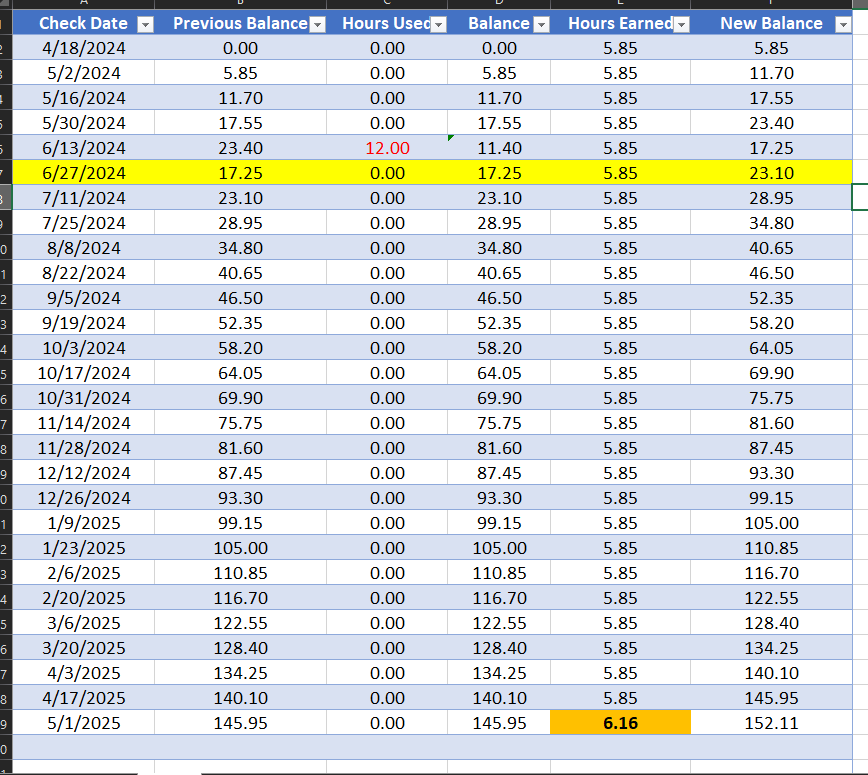868x775 pixels.
Task: Select the final New Balance value 152.11
Action: coord(771,722)
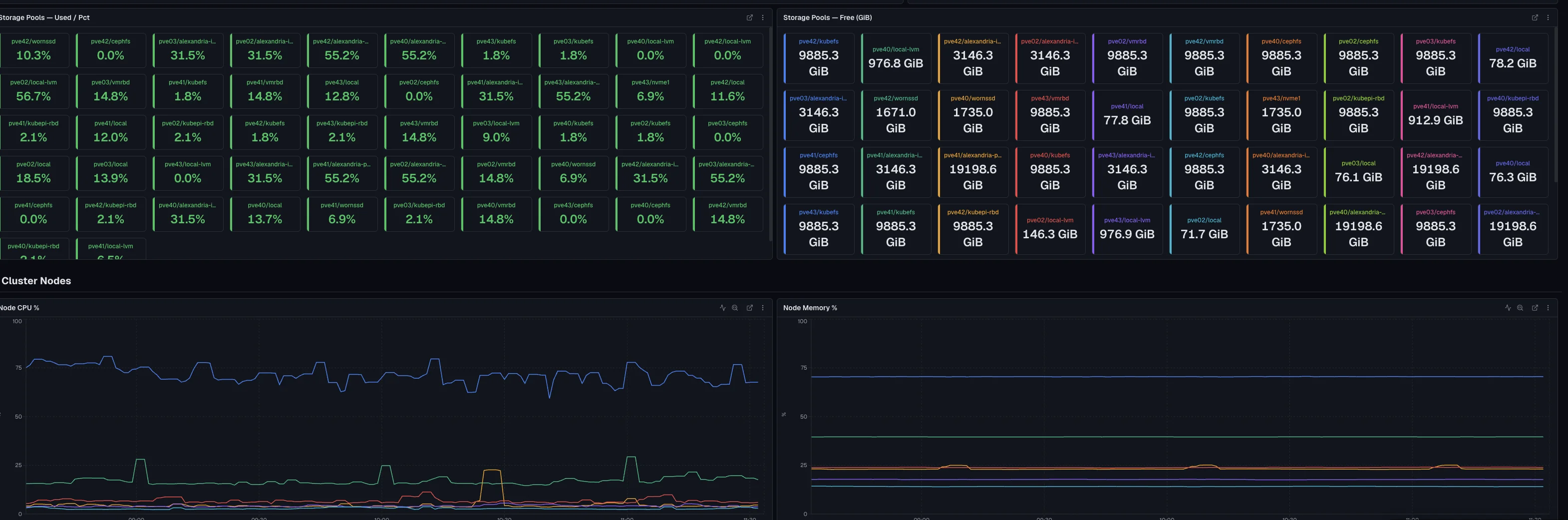Click the zoom inspect icon on Node CPU %
Screen dimensions: 1568x520
(x=735, y=308)
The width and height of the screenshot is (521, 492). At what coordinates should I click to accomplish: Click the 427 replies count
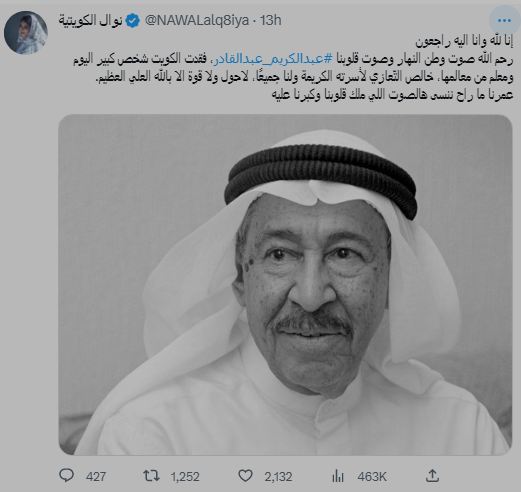[x=96, y=477]
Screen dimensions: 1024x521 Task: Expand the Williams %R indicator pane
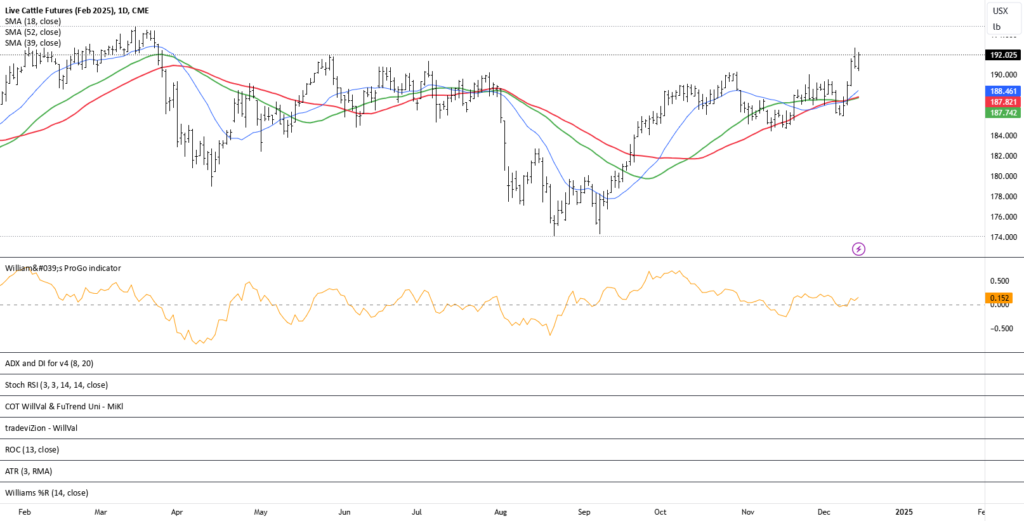46,493
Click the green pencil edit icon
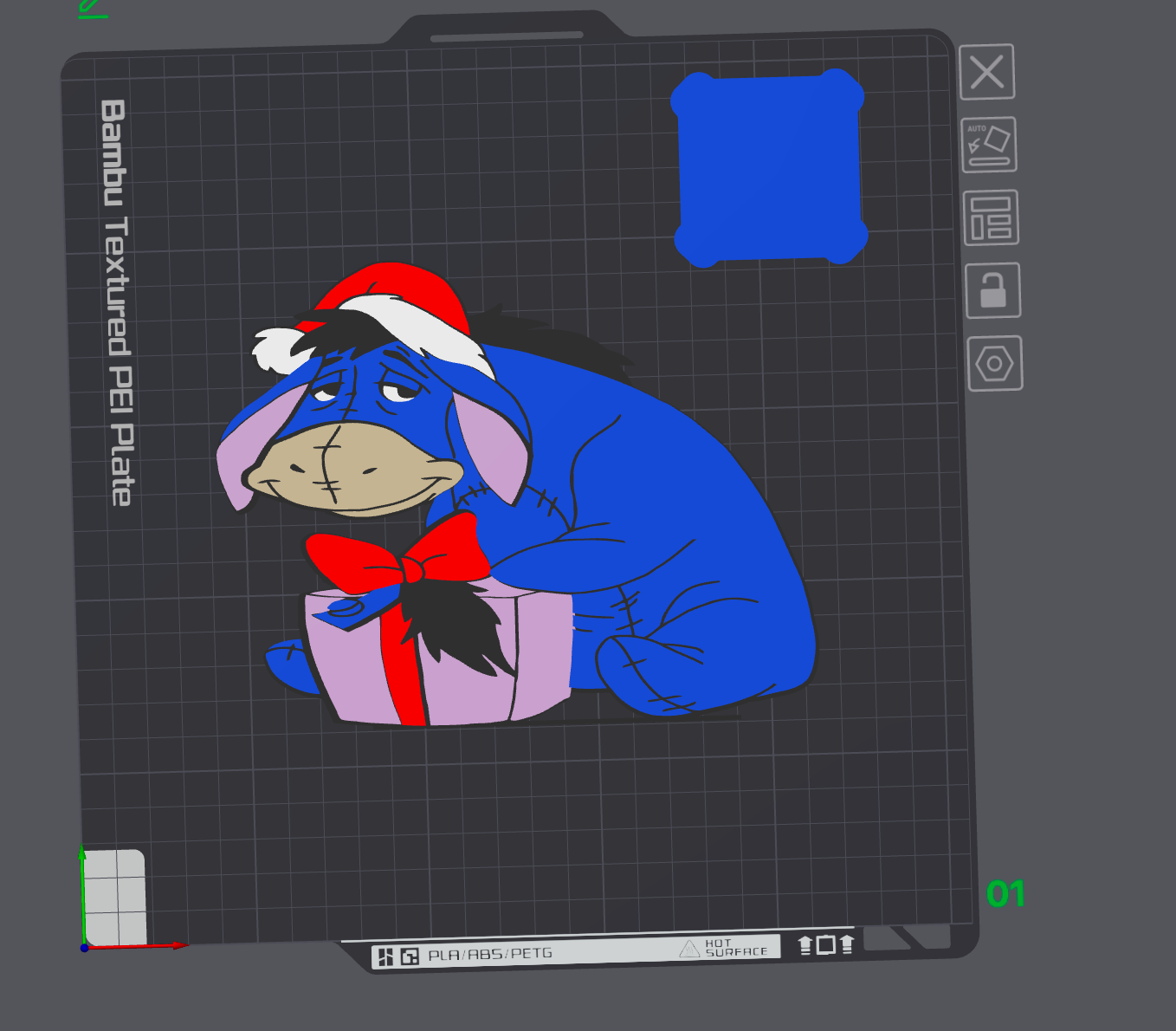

_EXERCISE PROMPT_.
What is needed is an exact copy of the lines from the one containing "The width and" through the last line of the records, with every picture left out.

_ANSWER AREA_.
The width and height of the screenshot is (521, 492). At what coordinates should I click to accomplish: Click the 427 replies count
[x=96, y=477]
Screen dimensions: 1024x521 Task: Expand the Williams %R indicator pane
46,493
Click the green pencil edit icon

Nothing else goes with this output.